Many months ago, I interviewed DomainTools founder Jay Westerdal in one of the first “5 With…” interviews I did. Since then, Jay sold his company to Thought Convergence, which has moved right to the top as one of the domain industry’s leading companies. Their services run the gamut – parking (Trafficz), conference (Domain Roundtable), domain auctions (Aftermarket.com), tools (DomainTools), and many other products and services.
Jay is also involved in another project as CEO of the .movie registry, which hopes to secure the .movie gTLD. The general premise is that every year, hundreds of movies are released via different channels, and many struggle to match the .com domain name with the title of their movie. The .movie extension would allow production companies to choose the name of their movie in the .movie extension. An example of this would be that Paramount Pictures could register StateOfPlay.movie instead of the dumb domain name they chose, StateOfPlayMovie.net.
Just a couple of weeks ago, I interviewed Antony Van Couvering, founder of Minds + Machines, a gTLD consulting company, and CEO of .NYC. If you have any interest in gTLD domain names, that’s another interview you might want to read.
EJS:1) Who is involved in .Movie and are there any movie studios involved as partners or passive players?
JW: We have talked with a number of studios so far and they like our vision. There are six major studios which we have a good working relationship with at this point and expect that to grow. We have raised or got commitments for just over $5 Million dollars from Investors and we might be interested in raising more. I am not going to mention the investors by name but most people reading your blog would recognize their names. Our vision is very clear. We want to create a namespace where movie goers trust that they can direct navigate to a movie just by knowing the name of it. BacktoTheFuture.movie would work in this situation along with every other example of a movie name. We are going after two TLDs .Movie and .Film and with one registration the registrant would get both domains.
EJS: 2) Will the .Movie registry have a directory of .Movie sites classified by genre, release date…etc?
JW: No, we are a pure registry with no special tools. We will leave organizing the world’s data up to smart people like Google, Yahoo, MSN, or the like. We want to be just a TLD for movies.
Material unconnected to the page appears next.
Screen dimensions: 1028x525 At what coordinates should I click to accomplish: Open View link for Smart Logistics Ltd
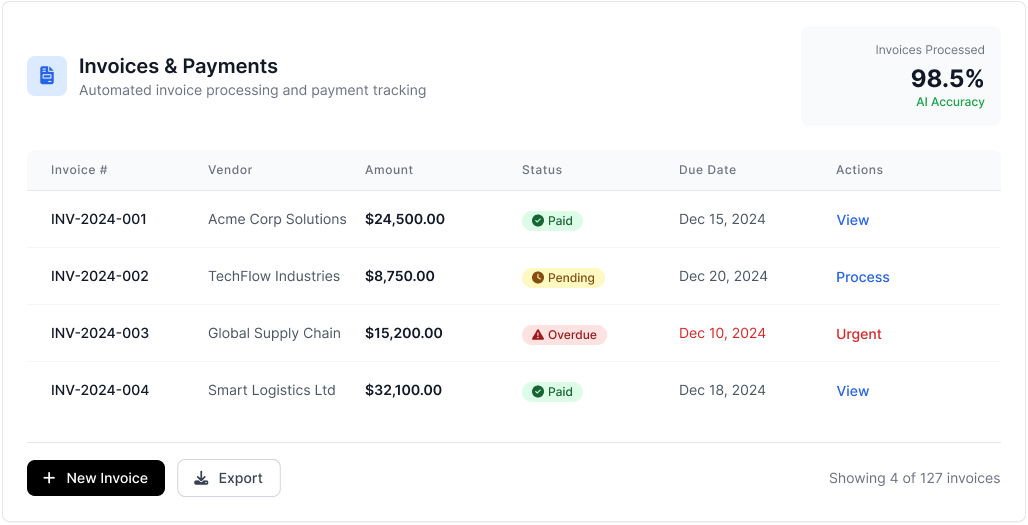pyautogui.click(x=852, y=391)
Every movie should have a type-in domain at our registry with no speculators allowed.
EJS: 3) Will the .Movie registry offer special development tools for website owners?
Nope, we offer nameservers for the TLD and the things you would expect from normal TLDs like .COM or .INFO. Just the basic DNS stuff along with a ultra strong UDRP which favors studios.
EJS: 4) How will .Movie compete with Movie.com/Movies.com?
JW: We are not competing with Movies.com, we are a TLD for movies. Every domain in our TLD will be owned by the movie owner. We are not operating a website, we are enabling direct nav websites for movie studios. I think the vision for this started because I was a domainer with a lot of ICANN experience, I got frustrated looking at trailers for new movies coming out and seeing that they had horrible domain names. So I decided I would help the movie industry and create a TLD
just for them with no outsiders allowed in to clog up the good domains.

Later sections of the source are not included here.